To link molecular endpoints to an ecological phenotype, we used an automated video-tracking system to assess Daphnia neuro-behavioral endpoints including swimming speed and tank location preference. Altered Daphnia magna swim behaviors were upward (top of tank) and downward (bottom of the tank), similar to phototactic behaviors recognized in zebrafish anxiety-related research. Pyrethroids reduced swim speed and induced a bottom swimming phenotype at doses well below acute toxicity. Swim responses differed within the PAH chemical class. Daphnia behaviors in light and dark environments are dependent upon circadian clock mechanisms, which may be sensitive to toxicant exposure. Thus, we hypothesized that altered circadian clock (CLK) mechanisms may be a nexus between toxicant exposure and altered behavior. We observed that exposure to phenanthrene (PHE), pyrene, and cyfluthrin influenced cryptochrome-2 expression, an upstream regulator of Daphnia circadian clock genes. We also identified a broad range of functional genes involved in PHE-altered neurological pathways, involving dopamine and the Mbln12 gene involved in photo-receptor cell growth. The behavioral and molecular studies suggest that these chemicals disrupt neurologic function which results in altered behavioral outcomes.

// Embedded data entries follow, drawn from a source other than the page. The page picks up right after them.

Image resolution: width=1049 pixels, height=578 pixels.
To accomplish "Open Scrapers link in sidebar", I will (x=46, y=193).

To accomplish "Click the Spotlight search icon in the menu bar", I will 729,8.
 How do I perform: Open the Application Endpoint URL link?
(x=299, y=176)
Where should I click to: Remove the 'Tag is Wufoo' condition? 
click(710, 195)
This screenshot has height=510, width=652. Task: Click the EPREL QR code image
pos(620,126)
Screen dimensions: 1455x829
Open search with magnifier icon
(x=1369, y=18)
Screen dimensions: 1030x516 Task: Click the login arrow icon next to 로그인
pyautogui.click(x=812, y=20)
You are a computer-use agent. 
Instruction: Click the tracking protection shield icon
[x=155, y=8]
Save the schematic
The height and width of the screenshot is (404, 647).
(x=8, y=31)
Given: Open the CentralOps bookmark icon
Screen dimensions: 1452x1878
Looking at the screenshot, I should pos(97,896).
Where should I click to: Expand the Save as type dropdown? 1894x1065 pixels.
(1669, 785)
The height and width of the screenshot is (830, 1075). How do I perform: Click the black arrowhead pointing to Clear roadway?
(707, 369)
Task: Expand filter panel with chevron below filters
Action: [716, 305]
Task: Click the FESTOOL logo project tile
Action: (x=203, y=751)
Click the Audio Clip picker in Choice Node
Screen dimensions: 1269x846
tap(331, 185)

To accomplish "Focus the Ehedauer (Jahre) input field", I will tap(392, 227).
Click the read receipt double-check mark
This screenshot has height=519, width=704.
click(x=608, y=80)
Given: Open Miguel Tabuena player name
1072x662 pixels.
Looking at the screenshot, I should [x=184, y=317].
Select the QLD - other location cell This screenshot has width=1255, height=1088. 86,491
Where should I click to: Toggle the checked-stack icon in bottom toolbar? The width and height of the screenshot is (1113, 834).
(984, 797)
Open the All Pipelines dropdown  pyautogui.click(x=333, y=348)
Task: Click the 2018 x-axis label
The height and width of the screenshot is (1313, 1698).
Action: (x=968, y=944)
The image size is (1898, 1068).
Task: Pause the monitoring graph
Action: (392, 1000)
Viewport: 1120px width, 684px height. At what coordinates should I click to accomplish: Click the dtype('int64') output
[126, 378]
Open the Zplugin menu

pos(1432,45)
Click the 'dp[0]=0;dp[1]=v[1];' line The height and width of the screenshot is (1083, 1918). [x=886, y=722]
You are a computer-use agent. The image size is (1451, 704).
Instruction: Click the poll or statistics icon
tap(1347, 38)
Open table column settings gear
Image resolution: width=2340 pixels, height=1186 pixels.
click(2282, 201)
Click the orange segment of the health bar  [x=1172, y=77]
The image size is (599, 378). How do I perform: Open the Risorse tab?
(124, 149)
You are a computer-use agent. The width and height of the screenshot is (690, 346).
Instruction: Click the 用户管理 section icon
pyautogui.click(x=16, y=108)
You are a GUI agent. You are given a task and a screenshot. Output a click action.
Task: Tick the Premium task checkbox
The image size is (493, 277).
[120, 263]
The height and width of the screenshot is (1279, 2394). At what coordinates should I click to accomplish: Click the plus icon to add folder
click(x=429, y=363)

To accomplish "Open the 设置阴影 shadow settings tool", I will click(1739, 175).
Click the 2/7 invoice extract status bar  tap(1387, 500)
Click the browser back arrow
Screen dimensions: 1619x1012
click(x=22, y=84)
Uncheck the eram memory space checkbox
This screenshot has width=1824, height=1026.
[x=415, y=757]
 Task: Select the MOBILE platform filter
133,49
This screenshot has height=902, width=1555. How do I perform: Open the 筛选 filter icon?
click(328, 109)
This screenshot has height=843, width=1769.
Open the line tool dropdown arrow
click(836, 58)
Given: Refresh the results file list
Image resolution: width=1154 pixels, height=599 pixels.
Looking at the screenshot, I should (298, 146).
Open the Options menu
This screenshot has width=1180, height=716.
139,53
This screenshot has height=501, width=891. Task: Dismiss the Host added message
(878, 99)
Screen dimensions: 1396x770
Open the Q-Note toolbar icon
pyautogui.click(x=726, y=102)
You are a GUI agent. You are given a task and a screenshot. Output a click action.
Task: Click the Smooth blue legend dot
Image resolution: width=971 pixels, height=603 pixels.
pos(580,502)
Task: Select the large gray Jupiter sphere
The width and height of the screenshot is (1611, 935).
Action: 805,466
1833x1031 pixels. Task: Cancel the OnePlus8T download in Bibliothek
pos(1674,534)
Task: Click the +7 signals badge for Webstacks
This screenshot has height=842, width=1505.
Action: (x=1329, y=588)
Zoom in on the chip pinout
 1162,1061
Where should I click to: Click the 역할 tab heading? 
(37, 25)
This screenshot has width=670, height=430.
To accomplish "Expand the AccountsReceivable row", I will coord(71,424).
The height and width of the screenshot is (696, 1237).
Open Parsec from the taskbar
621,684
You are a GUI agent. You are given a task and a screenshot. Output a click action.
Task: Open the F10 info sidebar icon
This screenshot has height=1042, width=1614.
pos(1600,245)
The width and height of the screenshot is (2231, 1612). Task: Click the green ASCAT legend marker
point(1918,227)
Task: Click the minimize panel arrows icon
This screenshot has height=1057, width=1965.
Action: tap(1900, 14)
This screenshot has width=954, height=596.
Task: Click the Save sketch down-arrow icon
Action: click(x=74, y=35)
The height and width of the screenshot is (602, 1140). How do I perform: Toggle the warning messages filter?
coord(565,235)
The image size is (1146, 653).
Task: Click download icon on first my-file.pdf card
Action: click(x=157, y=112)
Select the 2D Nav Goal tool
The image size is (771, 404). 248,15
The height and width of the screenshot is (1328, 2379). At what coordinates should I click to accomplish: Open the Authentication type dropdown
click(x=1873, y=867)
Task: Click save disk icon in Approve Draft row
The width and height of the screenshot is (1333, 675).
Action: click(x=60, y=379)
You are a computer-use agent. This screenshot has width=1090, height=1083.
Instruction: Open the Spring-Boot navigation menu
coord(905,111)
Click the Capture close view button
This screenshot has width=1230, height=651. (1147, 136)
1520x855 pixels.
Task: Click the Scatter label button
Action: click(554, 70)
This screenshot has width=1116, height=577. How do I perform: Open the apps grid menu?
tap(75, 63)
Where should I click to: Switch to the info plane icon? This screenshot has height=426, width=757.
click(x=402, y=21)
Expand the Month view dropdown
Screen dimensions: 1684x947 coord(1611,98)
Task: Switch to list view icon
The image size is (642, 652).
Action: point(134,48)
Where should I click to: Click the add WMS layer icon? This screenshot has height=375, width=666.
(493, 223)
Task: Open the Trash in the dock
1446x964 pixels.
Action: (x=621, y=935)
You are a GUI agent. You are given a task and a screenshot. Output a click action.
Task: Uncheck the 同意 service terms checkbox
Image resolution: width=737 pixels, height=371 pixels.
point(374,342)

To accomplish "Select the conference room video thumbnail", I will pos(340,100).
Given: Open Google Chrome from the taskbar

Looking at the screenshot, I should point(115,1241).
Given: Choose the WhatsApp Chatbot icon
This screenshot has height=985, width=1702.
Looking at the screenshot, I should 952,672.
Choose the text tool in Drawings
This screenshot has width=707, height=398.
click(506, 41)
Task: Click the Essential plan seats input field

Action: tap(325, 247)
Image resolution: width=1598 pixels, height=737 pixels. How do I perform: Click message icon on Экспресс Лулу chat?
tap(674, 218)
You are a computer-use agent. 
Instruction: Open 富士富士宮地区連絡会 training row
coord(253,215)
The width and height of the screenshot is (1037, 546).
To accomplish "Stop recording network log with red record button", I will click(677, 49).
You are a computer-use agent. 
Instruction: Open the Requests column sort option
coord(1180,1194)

In the final study, we used a zebrafish developmental and behavioral chemical toxicity screening assay to assess the toxicity of a candidate biofuel (2,5-DMF) and related furan compounds. Because of structural similarity to aromatic hydrocarbons, we hypothesized that 2,5-DMF targets the AhR signaling pathway and produces characteristic zebrafish developmental toxicity. AhR agonists such as 2,3,7,8-tetrachlorodibenzo-p-dioxin (TCDD) and beta-napthoflavone (BNF) cause characteristic pericardial edema and Cyp1a1 activation in zebrafish. However, we found that 2,5-DMF toxicity, as well as some polyaromatic hydrocarbons, did not produce morphological defects. Non-AhR mechanisms that include hypoxia and neuro-behavioral effects were observed. We assessed AHR-dependent mechanisms using morphological endpoints, AHR-XRE cell-based reporter assays, and in silico AhR-LBD binding models. Zebrafish were also assessed for embryonic and larval photomotor responses. We evaluated several furan derivatives and found that 2-ethyl furan and 2,3-dihydrofuran had the least biological effect in our assays. The highest aquatic risk to developing fish was from 2,5-dimethyl furan, and 2-methyl furan. Overall, we determined that zebrafish exposure to biofuel candidates did not induce AhR mediated toxicity, but produced significant behavioral toxicity from non-AhR mechanisms.